EXERCISE DESCRIPTION » What is needed is each line of the data below that holds the string "scale".

MATERIAL SUPPLIED »
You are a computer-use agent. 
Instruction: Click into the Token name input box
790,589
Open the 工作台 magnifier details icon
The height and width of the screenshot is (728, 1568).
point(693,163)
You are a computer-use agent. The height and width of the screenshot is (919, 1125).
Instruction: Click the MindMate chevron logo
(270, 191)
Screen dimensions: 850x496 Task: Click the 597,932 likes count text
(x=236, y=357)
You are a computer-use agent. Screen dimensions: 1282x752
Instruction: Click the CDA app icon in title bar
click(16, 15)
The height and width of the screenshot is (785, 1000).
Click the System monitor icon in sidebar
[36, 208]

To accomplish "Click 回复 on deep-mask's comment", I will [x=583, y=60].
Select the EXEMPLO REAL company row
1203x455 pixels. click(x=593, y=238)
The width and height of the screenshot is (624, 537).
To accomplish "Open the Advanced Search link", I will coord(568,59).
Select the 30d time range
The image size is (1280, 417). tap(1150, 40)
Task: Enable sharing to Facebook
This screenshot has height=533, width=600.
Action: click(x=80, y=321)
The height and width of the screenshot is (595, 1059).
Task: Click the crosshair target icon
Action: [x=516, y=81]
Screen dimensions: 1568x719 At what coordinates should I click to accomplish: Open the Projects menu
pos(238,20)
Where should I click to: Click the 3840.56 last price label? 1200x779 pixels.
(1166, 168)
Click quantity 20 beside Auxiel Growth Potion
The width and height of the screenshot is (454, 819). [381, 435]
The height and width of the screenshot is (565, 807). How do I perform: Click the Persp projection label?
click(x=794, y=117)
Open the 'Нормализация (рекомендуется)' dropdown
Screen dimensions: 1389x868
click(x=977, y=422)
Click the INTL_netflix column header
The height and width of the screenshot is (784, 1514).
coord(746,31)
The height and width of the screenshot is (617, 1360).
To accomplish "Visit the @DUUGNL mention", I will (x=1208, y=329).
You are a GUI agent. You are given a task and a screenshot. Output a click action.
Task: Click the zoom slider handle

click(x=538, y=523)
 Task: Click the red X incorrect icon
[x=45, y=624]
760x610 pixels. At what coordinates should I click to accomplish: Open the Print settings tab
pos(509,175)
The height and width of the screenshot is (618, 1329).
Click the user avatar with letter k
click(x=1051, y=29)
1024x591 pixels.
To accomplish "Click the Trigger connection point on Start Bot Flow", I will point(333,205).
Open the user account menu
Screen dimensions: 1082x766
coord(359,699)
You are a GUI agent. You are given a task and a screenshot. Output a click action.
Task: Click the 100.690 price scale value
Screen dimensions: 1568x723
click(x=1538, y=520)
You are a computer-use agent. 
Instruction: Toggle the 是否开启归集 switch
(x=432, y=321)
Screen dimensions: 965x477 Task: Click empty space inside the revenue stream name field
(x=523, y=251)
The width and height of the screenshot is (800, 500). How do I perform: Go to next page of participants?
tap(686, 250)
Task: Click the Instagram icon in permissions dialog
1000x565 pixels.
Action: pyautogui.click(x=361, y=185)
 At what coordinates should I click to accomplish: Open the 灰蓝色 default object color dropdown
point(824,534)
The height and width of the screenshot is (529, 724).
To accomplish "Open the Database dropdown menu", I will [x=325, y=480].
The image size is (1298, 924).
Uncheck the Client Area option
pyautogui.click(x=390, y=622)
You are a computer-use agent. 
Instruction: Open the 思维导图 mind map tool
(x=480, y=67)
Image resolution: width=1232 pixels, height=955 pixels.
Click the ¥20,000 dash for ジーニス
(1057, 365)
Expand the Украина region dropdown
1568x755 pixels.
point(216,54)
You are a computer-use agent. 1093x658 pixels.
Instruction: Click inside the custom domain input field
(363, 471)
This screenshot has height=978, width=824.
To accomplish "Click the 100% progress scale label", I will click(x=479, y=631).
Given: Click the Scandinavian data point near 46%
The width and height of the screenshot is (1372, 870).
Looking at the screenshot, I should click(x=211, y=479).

WRITTEN SOLUTION »
Task: Click the 100.690 price scale value
To accomplish "Click the 100% progress scale label", I will click(x=479, y=631).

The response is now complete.